Material for the task -
+ + + + +

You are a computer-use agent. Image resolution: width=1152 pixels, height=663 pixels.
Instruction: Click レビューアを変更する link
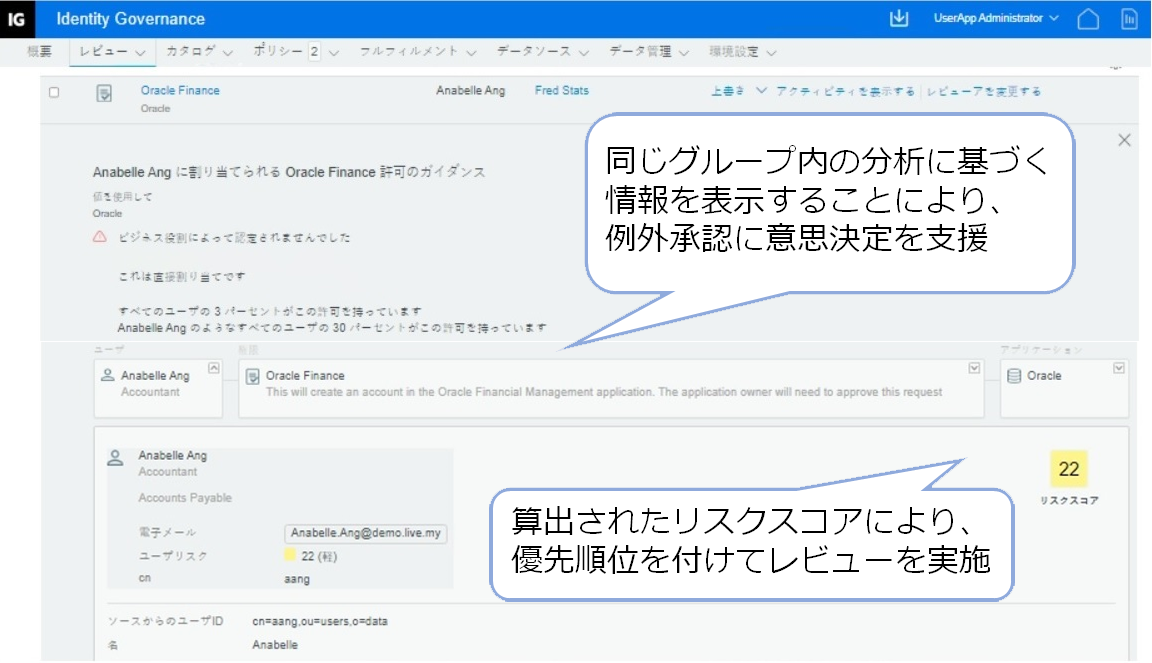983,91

+ + + + +

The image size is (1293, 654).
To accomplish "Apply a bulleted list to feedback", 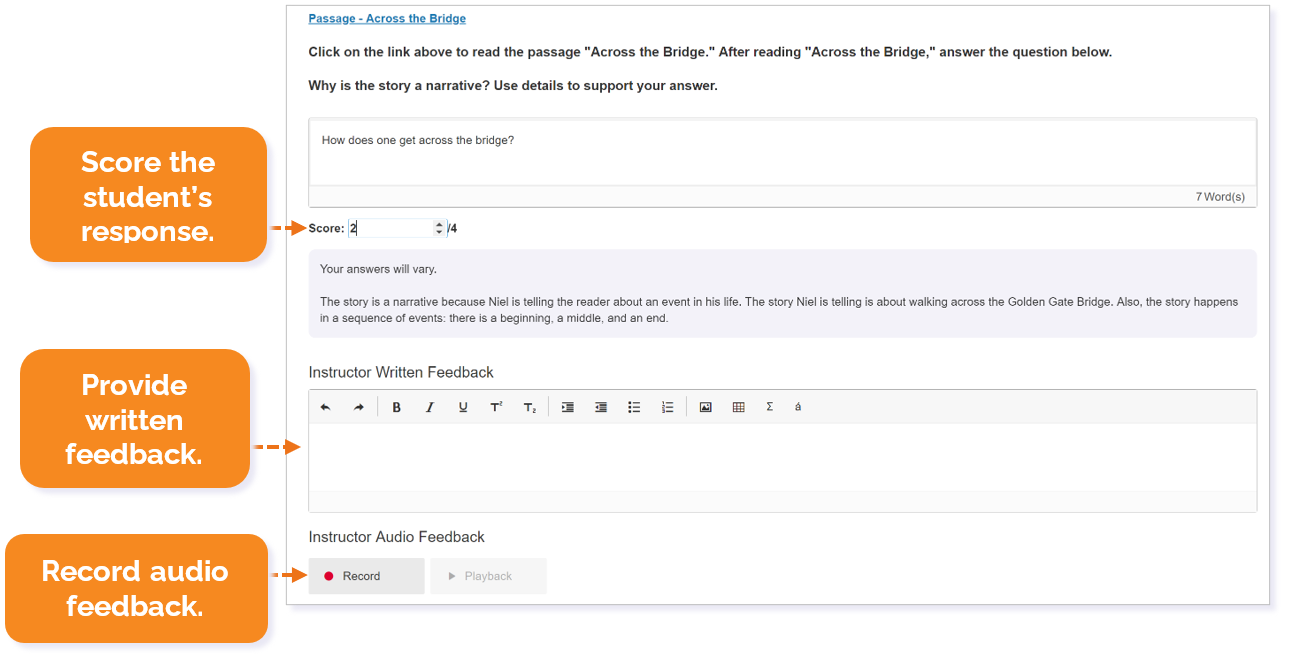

+ + + + +

What is required -
Only the lines between the one with "The image size is (1293, 654)." and the one with "a bulleted list", those two included, get copied from the material above. Keep it exact and free of pictures.

Answer space -
The image size is (1293, 654).
To accomplish "Apply a bulleted list to feedback", 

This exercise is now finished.